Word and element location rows
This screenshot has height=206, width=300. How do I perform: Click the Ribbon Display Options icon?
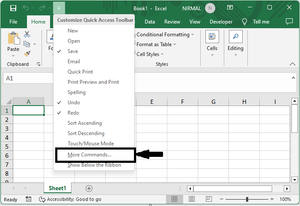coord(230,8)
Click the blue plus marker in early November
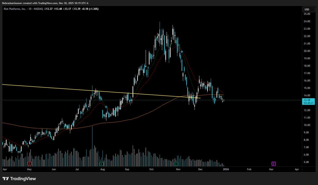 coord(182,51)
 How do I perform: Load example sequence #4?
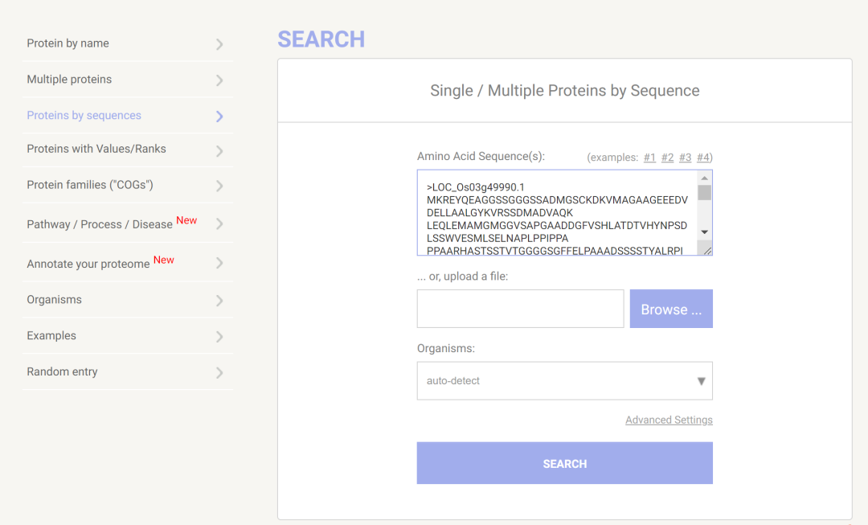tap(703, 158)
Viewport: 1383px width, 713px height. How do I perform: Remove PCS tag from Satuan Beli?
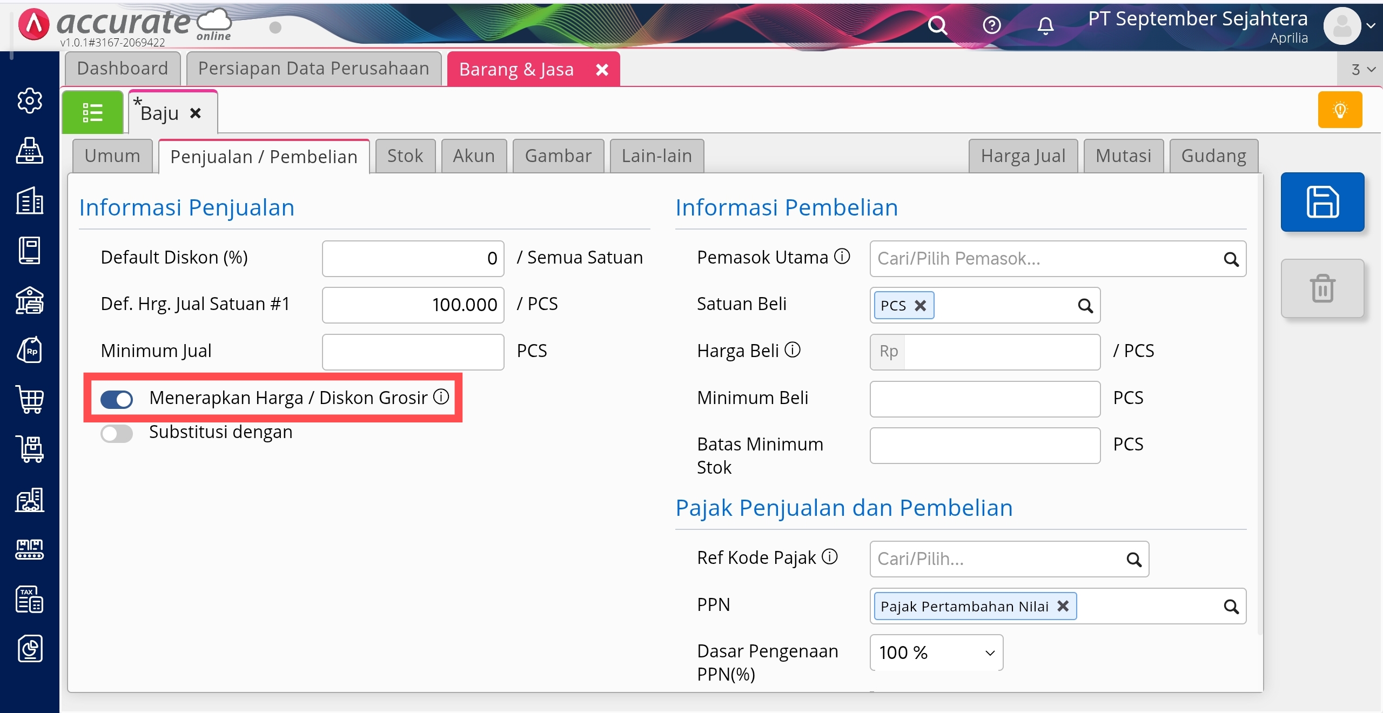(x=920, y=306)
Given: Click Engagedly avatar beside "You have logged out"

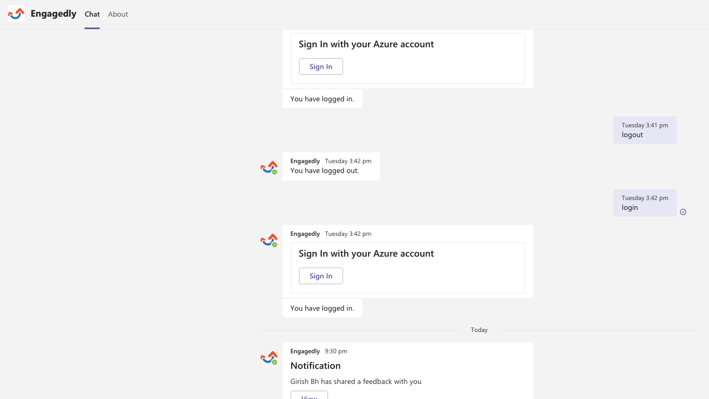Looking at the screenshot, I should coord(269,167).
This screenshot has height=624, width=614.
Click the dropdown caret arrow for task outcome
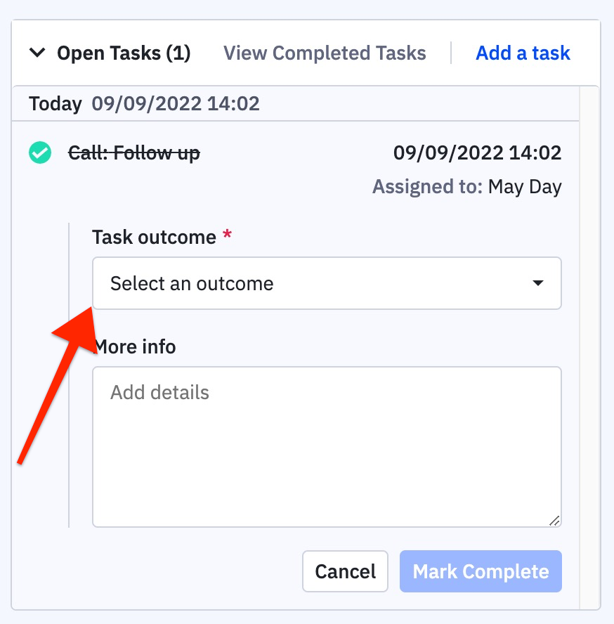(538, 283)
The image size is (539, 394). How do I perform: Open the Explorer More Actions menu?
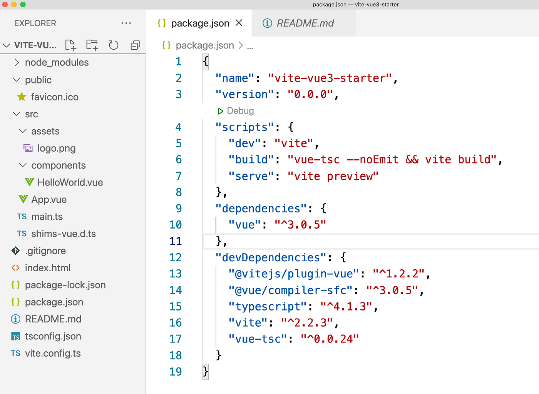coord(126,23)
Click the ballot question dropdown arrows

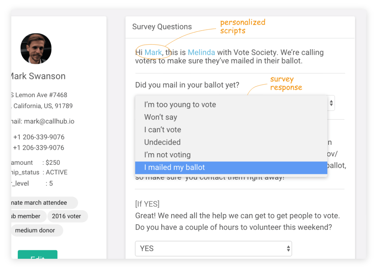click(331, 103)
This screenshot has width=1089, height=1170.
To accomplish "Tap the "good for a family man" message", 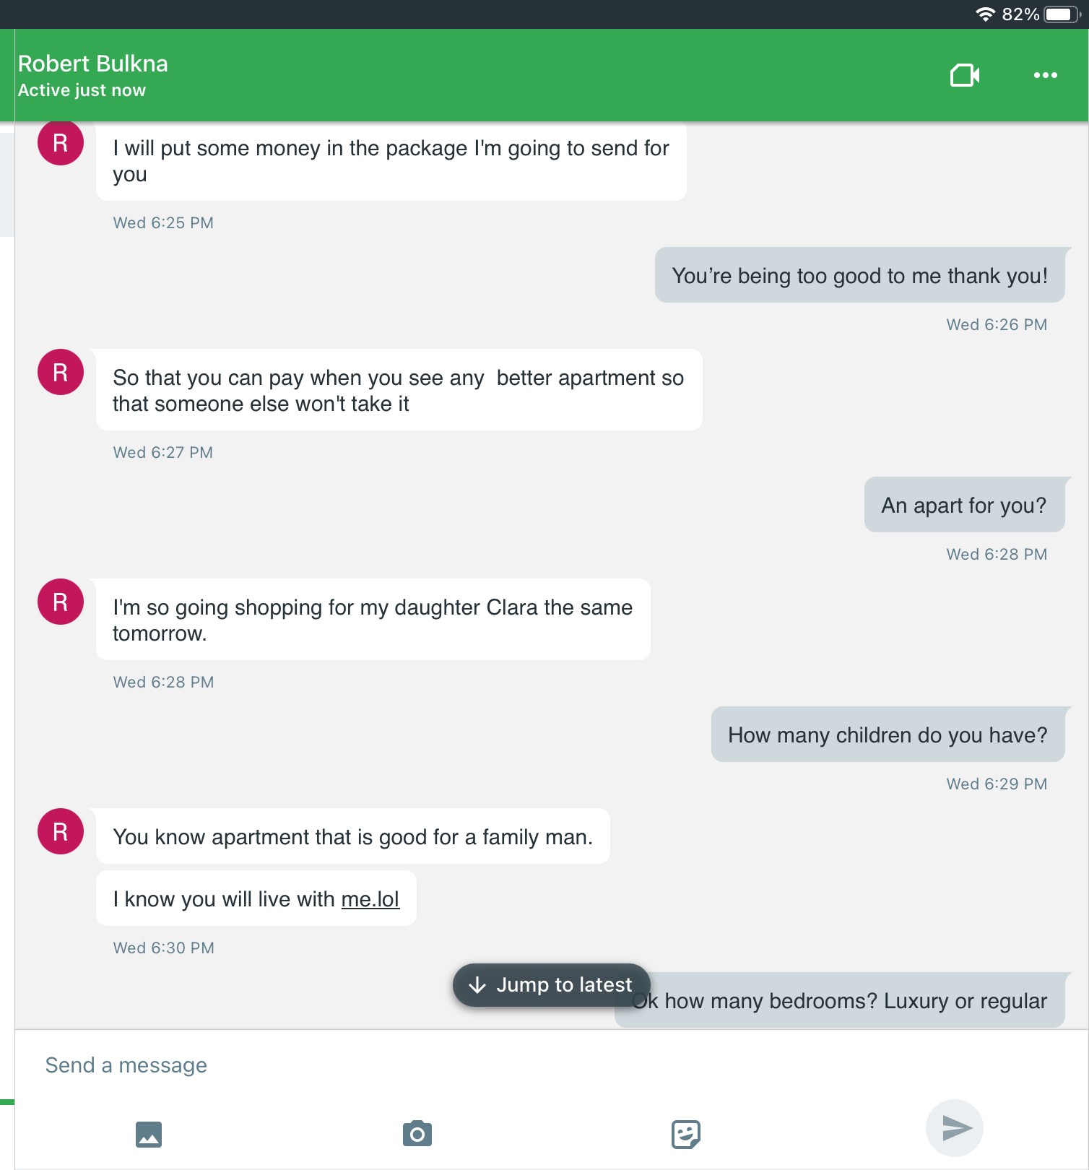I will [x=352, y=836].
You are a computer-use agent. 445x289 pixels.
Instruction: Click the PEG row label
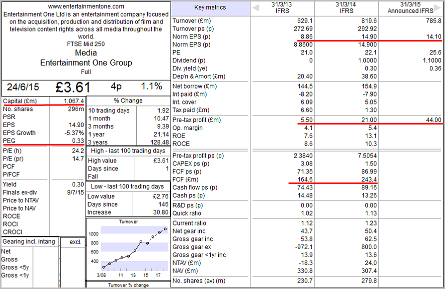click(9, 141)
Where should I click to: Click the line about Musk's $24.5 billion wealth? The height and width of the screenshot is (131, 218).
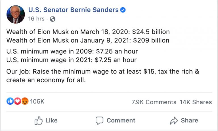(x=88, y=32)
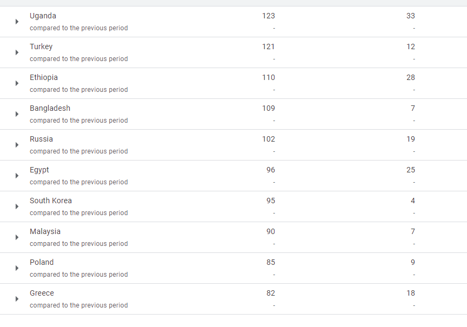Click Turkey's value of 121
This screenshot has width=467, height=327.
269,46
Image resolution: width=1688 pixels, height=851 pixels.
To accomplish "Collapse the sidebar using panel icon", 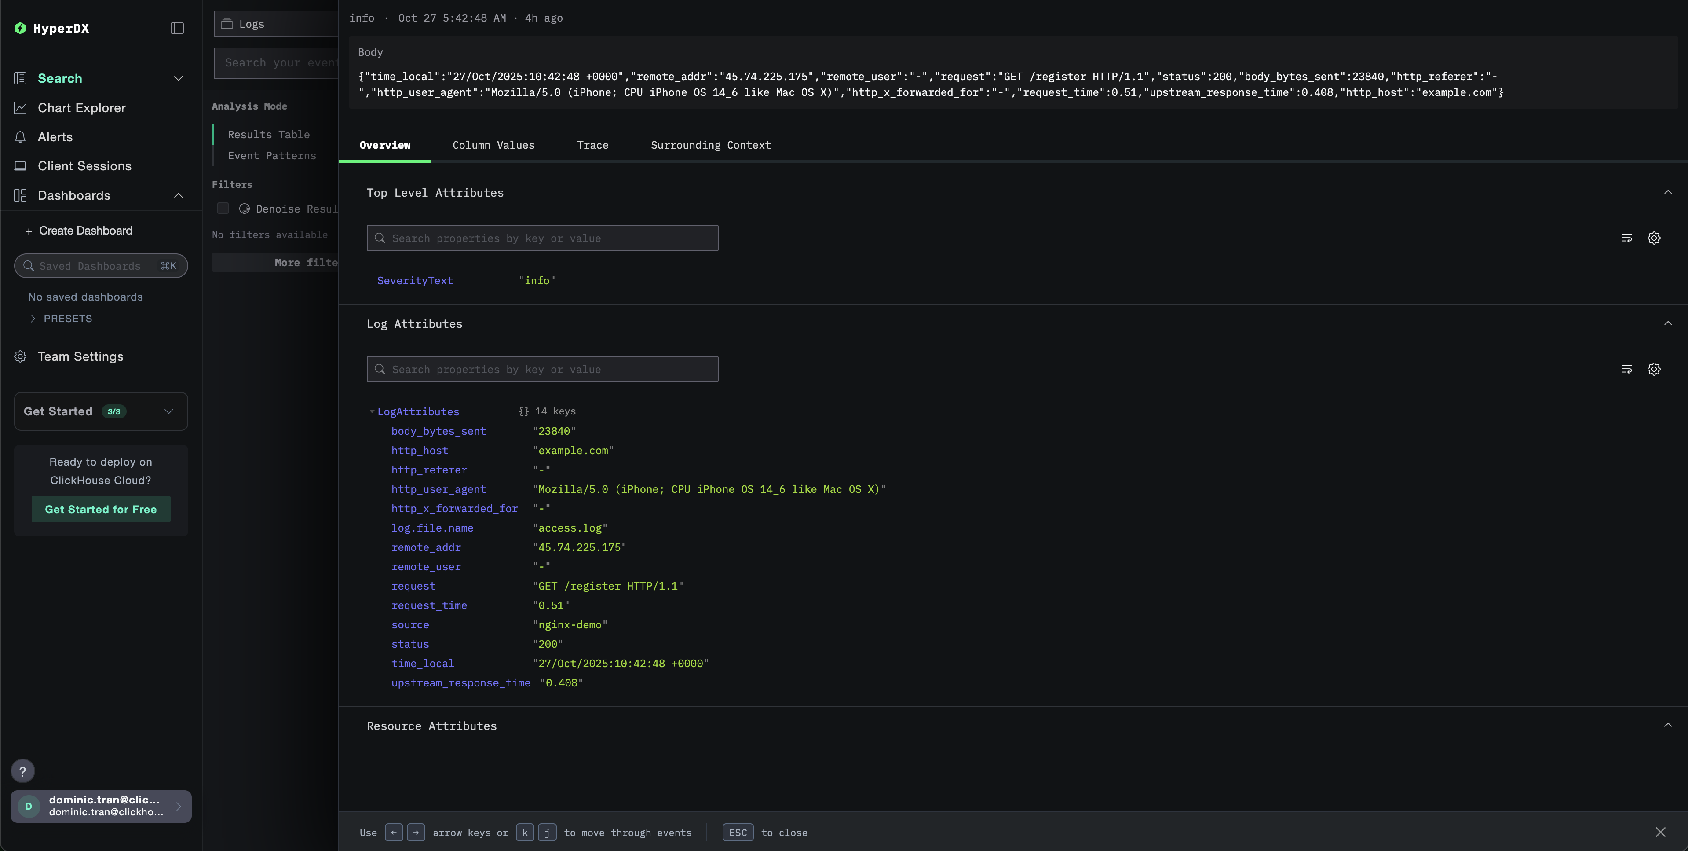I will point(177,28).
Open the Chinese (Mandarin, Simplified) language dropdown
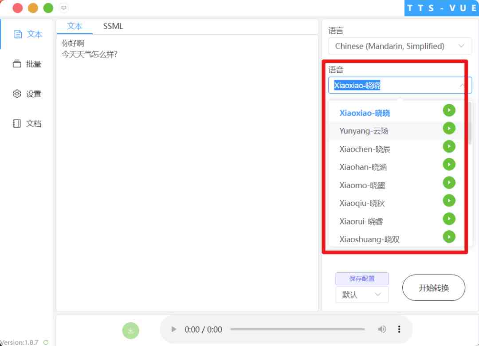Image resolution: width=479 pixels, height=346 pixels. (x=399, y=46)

> Work to be completed
Substitute "menu" for "dropdown" in the rows starting with the line containing "Open the Chinese" and going on through the end of the rows, and write out only those lines with nothing else changed. Leave the pictures out of your answer.

> Result of this exercise
Open the Chinese (Mandarin, Simplified) language menu
Image resolution: width=479 pixels, height=346 pixels. (x=399, y=46)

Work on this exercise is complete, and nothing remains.